Assigned task - Please report how many lines in the data underneath hold the word "computer", with no other text.

(Saved entries)
● ● ●
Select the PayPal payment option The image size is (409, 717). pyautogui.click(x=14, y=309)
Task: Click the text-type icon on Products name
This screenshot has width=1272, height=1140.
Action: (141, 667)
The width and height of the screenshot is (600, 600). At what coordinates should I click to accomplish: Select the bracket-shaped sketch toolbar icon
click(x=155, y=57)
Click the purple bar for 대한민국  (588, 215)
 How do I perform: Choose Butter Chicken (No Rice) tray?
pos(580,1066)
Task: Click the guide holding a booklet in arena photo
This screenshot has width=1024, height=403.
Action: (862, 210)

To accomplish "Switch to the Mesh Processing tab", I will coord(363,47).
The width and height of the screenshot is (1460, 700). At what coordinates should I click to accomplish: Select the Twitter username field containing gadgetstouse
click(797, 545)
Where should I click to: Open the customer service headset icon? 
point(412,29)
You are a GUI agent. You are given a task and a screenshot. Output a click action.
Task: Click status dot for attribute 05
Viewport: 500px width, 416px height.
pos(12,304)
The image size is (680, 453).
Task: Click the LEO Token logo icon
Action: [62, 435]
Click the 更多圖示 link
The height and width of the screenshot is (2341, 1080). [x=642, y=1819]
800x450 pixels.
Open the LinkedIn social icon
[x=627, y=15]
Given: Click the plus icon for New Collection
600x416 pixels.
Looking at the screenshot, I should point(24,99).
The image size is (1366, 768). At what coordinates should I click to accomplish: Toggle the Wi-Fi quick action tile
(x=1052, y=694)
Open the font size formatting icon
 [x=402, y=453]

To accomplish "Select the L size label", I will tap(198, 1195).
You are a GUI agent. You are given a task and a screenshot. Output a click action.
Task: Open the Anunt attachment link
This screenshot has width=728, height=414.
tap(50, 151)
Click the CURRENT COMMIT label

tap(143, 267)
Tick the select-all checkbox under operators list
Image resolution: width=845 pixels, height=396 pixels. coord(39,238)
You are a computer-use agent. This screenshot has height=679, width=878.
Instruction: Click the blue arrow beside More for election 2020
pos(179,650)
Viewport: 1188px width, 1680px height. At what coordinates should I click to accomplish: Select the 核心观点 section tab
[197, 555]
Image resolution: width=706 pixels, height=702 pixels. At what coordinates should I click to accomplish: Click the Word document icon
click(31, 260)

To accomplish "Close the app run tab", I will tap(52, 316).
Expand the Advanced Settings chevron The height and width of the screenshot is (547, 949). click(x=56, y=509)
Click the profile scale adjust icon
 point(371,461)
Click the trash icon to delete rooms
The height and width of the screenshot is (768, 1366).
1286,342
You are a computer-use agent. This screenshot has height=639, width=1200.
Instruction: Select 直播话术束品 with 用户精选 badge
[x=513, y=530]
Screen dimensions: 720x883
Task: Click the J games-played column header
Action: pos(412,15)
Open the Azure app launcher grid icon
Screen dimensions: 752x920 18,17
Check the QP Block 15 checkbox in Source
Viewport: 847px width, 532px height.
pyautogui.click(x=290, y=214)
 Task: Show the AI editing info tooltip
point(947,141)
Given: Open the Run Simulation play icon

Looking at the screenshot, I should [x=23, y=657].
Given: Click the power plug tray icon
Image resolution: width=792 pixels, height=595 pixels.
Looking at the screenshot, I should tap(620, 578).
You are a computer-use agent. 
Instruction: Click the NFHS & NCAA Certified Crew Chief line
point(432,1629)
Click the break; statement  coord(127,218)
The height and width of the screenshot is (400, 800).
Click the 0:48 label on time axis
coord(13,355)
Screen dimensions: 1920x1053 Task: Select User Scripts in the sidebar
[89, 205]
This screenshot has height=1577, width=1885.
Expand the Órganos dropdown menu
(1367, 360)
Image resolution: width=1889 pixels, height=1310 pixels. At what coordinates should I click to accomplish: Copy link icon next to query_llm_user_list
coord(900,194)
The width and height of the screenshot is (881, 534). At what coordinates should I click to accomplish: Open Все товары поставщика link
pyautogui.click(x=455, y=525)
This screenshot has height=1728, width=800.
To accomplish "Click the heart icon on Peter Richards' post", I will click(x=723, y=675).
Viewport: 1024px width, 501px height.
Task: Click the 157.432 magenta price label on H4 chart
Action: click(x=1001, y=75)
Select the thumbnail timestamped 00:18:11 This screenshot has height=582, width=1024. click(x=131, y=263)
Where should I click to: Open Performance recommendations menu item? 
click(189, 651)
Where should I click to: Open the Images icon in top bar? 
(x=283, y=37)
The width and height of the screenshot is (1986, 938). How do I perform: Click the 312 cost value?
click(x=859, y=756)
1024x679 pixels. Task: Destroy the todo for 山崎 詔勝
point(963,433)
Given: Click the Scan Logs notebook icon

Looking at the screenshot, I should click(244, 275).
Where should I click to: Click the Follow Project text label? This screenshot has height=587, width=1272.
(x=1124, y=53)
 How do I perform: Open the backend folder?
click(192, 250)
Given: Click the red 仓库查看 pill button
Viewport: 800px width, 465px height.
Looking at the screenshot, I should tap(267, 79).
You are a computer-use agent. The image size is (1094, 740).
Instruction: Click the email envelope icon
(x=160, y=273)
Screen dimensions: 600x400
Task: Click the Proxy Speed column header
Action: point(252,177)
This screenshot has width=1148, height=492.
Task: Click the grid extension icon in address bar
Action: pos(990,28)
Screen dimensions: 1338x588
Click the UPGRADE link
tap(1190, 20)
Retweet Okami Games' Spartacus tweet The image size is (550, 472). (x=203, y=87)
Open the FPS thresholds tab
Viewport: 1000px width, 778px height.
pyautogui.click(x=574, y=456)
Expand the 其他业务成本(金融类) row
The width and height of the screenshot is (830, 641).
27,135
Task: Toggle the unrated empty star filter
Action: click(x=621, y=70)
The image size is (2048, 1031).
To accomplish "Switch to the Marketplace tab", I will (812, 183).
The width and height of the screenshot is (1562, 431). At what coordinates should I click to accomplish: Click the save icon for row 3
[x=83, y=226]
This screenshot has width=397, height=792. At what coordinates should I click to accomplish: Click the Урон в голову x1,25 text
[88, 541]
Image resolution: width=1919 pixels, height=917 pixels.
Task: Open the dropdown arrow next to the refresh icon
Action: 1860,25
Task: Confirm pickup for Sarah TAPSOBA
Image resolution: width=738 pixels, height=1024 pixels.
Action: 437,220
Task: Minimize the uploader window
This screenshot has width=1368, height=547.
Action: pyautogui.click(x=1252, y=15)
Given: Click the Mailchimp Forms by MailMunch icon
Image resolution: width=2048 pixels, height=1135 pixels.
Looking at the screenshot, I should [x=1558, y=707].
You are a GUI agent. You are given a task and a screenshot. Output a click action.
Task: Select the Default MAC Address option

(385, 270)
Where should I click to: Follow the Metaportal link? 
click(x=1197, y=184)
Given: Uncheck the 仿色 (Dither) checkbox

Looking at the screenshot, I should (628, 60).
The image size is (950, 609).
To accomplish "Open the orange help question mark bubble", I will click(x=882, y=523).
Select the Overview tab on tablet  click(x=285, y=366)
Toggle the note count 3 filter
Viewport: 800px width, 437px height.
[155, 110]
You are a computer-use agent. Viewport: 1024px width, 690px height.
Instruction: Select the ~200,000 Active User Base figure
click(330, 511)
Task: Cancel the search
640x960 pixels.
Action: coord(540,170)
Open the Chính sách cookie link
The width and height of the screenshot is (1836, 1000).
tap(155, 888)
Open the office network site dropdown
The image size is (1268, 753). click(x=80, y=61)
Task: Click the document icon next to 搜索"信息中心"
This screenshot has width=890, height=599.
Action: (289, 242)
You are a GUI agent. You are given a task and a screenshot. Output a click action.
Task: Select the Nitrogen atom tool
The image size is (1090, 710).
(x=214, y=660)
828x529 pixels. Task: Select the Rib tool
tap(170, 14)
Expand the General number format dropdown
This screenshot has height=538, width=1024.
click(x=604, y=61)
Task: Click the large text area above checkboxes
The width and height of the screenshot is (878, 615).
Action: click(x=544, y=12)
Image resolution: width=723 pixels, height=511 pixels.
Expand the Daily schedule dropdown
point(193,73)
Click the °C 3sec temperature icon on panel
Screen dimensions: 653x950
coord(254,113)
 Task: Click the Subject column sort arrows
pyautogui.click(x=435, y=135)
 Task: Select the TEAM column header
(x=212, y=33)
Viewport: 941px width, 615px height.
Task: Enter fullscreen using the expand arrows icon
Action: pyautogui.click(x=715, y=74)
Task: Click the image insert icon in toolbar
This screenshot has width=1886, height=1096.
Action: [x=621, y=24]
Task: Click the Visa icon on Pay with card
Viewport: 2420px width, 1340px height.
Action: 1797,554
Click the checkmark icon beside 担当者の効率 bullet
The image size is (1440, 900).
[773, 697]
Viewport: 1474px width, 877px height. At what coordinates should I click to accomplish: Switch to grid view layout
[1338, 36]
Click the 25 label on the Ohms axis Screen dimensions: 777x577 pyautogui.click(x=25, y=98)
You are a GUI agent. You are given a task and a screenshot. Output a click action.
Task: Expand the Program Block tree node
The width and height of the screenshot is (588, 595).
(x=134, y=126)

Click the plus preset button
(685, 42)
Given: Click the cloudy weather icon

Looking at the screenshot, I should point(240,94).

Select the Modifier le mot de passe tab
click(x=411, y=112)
● ● ●
Expected output - 5